A principal característica de Ganesha é sua cabeça de elefante (certamente ela não foi herdada dos pais). No mercado que visitei, o bicho é todo colorido, geralmente com tons amarelados. Ele é reverenciado como lorde dos começos e dos obstáculos. É também patrono das artes e ciências e deus do intelecto e da sabedoria. Agora entendo porque no meu quarto há uma gravura dele (Foto da extrema direita, no final do post).
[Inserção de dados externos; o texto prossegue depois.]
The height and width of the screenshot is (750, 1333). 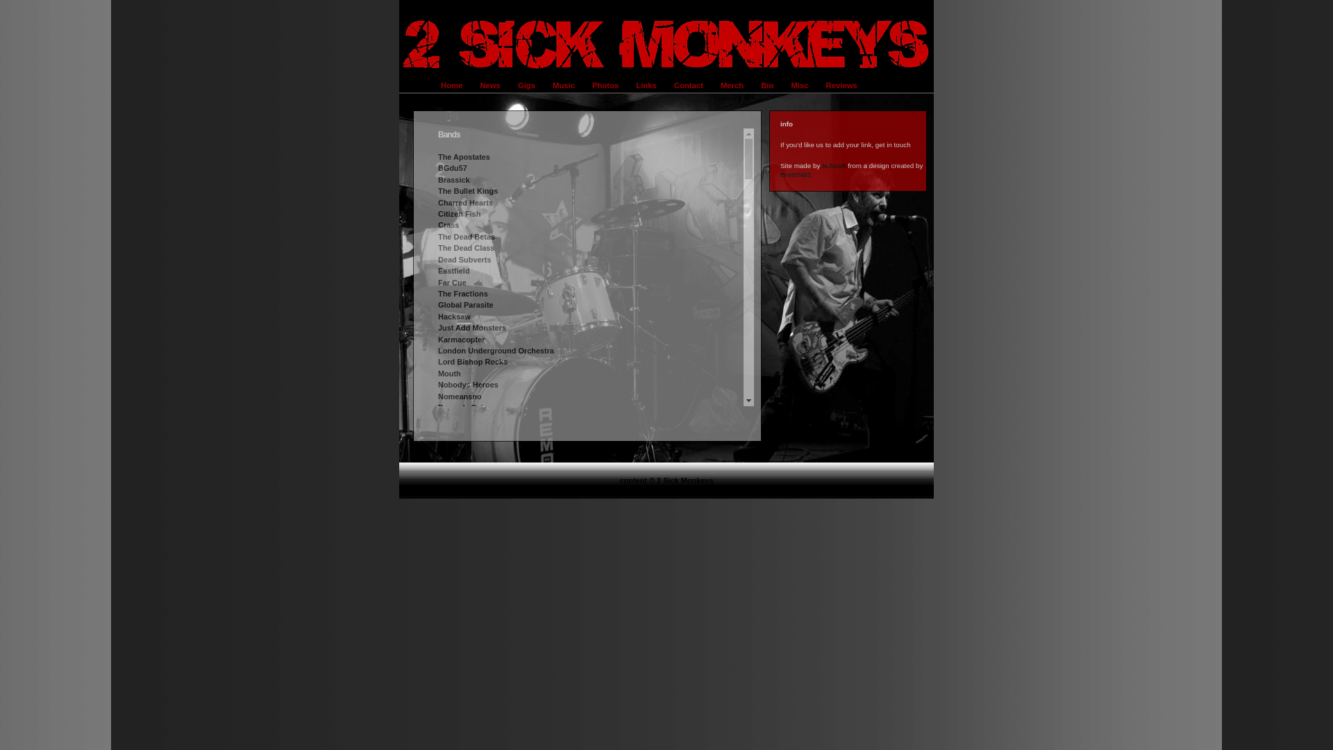 What do you see at coordinates (565, 85) in the screenshot?
I see `'Music'` at bounding box center [565, 85].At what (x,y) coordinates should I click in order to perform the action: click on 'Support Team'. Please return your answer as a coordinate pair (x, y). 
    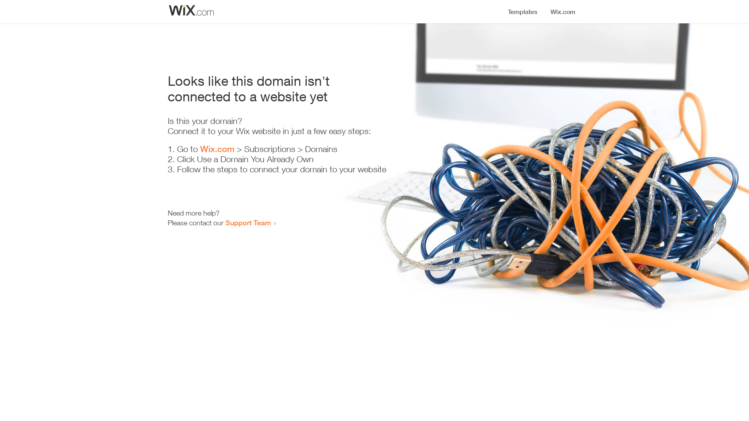
    Looking at the image, I should click on (248, 222).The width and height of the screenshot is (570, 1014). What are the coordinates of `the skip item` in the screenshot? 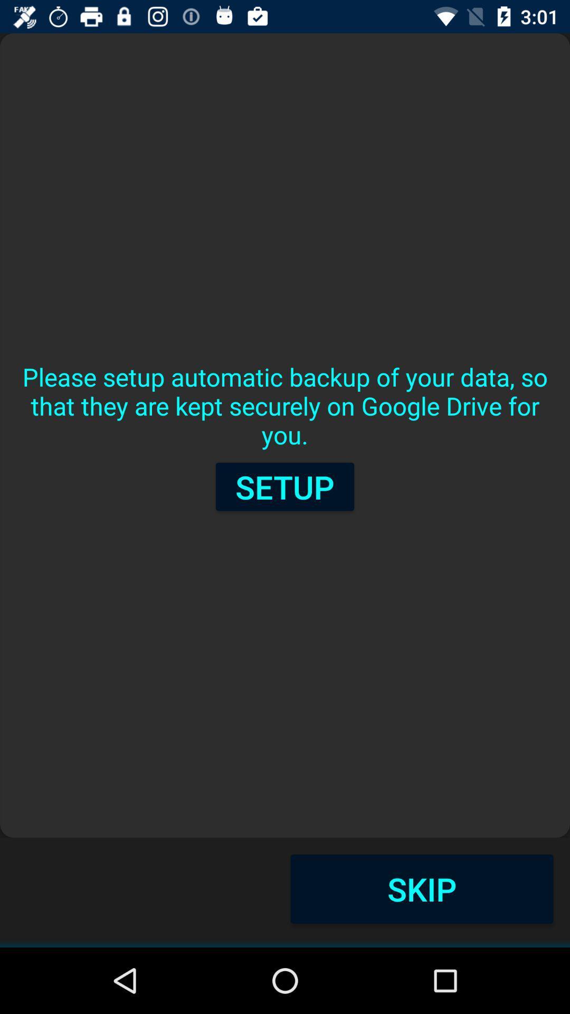 It's located at (421, 888).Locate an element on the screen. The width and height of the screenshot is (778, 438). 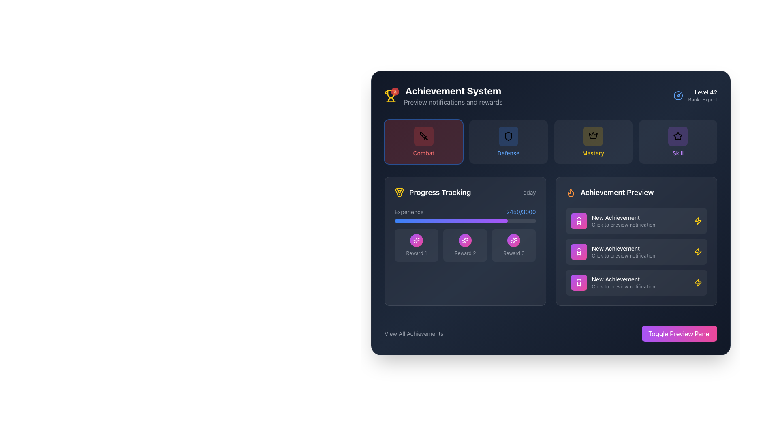
the star icon in the top-right quadrant of the interface, which represents a specific skill or achievement category, to visually identify the associated section is located at coordinates (678, 135).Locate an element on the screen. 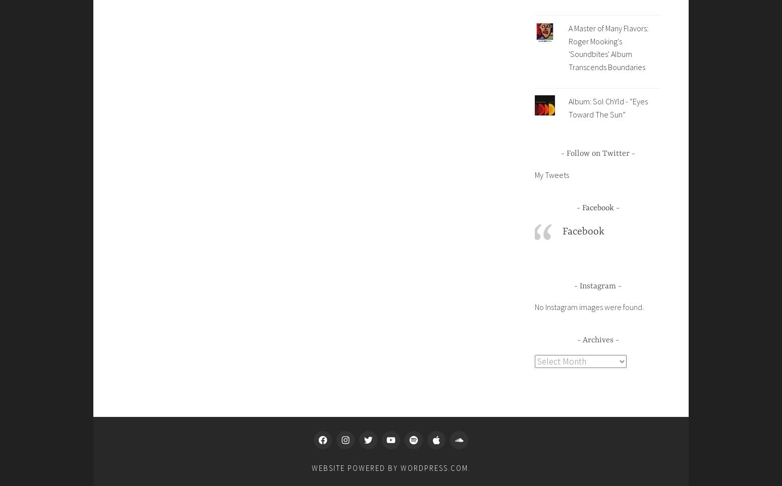  'My Tweets' is located at coordinates (551, 174).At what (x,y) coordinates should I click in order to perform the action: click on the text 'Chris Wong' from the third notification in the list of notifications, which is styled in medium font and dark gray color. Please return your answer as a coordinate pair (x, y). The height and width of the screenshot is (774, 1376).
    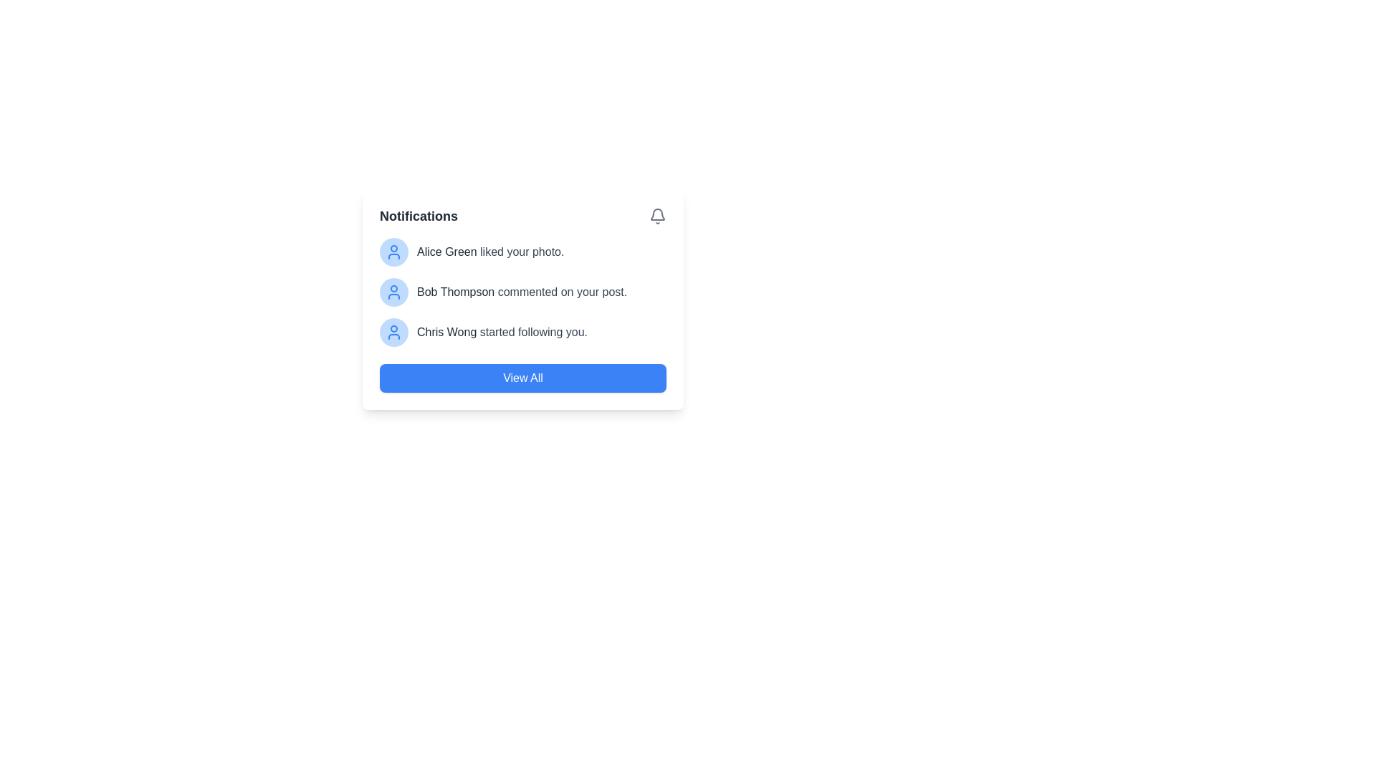
    Looking at the image, I should click on (446, 332).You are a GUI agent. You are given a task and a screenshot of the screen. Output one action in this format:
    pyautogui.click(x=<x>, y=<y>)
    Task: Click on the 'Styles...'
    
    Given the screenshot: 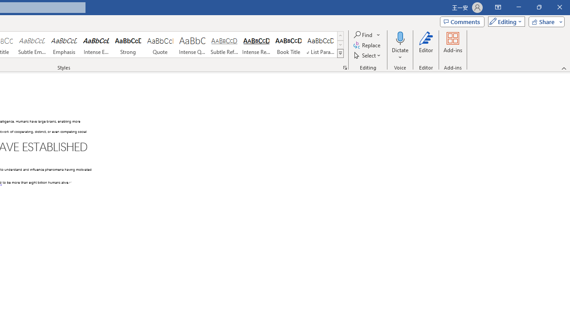 What is the action you would take?
    pyautogui.click(x=345, y=67)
O passeio pelo mercado, aliás, foi bem interessante. A organização das barracas e alguns produtos são os únicos elementos que se aproximam dos mercados de rua brasileiros. A grande maioria dos produtos (de figuras de deuses a alimentos de formatos, cores e cheiros que nunca vi ou senti), as pessoas (de turbantes ou sem, pintadas ou sujas, sérias ou sorridentes – embora faltassem dentes em algumas, vestidas em roupas de cores vibrantes, descalças no asfalto), e os arredores (repletos de templos, estátuas de divindades e luzes coloridas em homenagem ao Ganesha) tornavam tudo pitoresco.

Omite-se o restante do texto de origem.